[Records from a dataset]
┄┄┄┄┄┄┄┄┄┄

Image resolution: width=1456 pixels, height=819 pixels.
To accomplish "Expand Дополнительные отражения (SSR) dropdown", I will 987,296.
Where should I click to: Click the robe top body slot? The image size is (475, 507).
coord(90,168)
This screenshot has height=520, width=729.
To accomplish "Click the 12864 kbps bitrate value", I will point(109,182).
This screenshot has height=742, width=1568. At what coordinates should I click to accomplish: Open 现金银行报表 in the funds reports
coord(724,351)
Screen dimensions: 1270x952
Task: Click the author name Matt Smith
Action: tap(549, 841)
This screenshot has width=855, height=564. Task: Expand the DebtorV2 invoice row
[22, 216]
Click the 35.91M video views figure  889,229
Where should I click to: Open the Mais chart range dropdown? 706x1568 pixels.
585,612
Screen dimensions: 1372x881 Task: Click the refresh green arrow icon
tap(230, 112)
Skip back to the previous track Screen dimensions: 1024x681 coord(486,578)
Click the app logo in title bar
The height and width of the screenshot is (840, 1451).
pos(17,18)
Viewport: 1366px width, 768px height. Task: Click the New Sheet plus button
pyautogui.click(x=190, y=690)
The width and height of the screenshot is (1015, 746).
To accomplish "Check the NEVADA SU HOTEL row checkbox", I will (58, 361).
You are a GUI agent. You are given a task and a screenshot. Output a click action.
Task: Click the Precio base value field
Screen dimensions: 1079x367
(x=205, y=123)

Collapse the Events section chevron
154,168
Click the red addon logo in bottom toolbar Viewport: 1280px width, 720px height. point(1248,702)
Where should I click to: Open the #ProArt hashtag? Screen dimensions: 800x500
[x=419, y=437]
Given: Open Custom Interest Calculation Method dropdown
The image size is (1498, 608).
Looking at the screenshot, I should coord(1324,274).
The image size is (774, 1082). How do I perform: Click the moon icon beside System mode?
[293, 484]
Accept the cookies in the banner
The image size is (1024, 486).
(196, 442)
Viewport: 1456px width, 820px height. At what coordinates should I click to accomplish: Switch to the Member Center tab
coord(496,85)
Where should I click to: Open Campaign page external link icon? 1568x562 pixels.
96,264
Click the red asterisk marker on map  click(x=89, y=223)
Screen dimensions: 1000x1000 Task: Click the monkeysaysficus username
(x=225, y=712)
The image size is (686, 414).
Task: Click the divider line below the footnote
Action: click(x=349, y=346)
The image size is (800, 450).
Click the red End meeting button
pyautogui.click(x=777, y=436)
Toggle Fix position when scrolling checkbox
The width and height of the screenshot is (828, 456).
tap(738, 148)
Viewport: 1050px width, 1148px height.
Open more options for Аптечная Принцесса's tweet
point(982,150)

┄┄┄┄┄┄┄┄┄┄

**What you will do**. Repeat each record verbatim.

**Exercise answer**.
Image resolution: width=1456 pixels, height=819 pixels.
To accomplish "Expand Дополнительные отражения (SSR) dropdown", I will 987,296.
Where should I click to: Click the robe top body slot? The image size is (475, 507).
coord(90,168)
This screenshot has height=520, width=729.
To accomplish "Click the 12864 kbps bitrate value", I will point(109,182).
This screenshot has height=742, width=1568. At what coordinates should I click to accomplish: Open 现金银行报表 in the funds reports
coord(724,351)
Screen dimensions: 1270x952
Task: Click the author name Matt Smith
Action: tap(549, 841)
This screenshot has width=855, height=564. Task: Expand the DebtorV2 invoice row
[22, 216]
Click the 35.91M video views figure  889,229
Where should I click to: Open the Mais chart range dropdown? 706x1568 pixels.
585,612
Screen dimensions: 1372x881 Task: Click the refresh green arrow icon
tap(230, 112)
Skip back to the previous track Screen dimensions: 1024x681 coord(486,578)
Click the app logo in title bar
The height and width of the screenshot is (840, 1451).
pos(17,18)
Viewport: 1366px width, 768px height. Task: Click the New Sheet plus button
pyautogui.click(x=190, y=690)
The width and height of the screenshot is (1015, 746).
To accomplish "Check the NEVADA SU HOTEL row checkbox", I will (58, 361).
You are a GUI agent. You are given a task and a screenshot. Output a click action.
Task: Click the Precio base value field
Screen dimensions: 1079x367
(x=205, y=123)

Collapse the Events section chevron
154,168
Click the red addon logo in bottom toolbar Viewport: 1280px width, 720px height. point(1248,702)
Where should I click to: Open the #ProArt hashtag? Screen dimensions: 800x500
[x=419, y=437]
Given: Open Custom Interest Calculation Method dropdown
The image size is (1498, 608).
Looking at the screenshot, I should coord(1324,274).
The image size is (774, 1082). How do I perform: Click the moon icon beside System mode?
[293, 484]
Accept the cookies in the banner
The image size is (1024, 486).
(196, 442)
Viewport: 1456px width, 820px height. At what coordinates should I click to accomplish: Switch to the Member Center tab
coord(496,85)
Where should I click to: Open Campaign page external link icon? 1568x562 pixels.
96,264
Click the red asterisk marker on map  click(x=89, y=223)
Screen dimensions: 1000x1000 Task: Click the monkeysaysficus username
(x=225, y=712)
The image size is (686, 414).
Task: Click the divider line below the footnote
Action: click(x=349, y=346)
The image size is (800, 450).
Click the red End meeting button
pyautogui.click(x=777, y=436)
Toggle Fix position when scrolling checkbox
The width and height of the screenshot is (828, 456).
tap(738, 148)
Viewport: 1050px width, 1148px height.
Open more options for Аптечная Принцесса's tweet
point(982,150)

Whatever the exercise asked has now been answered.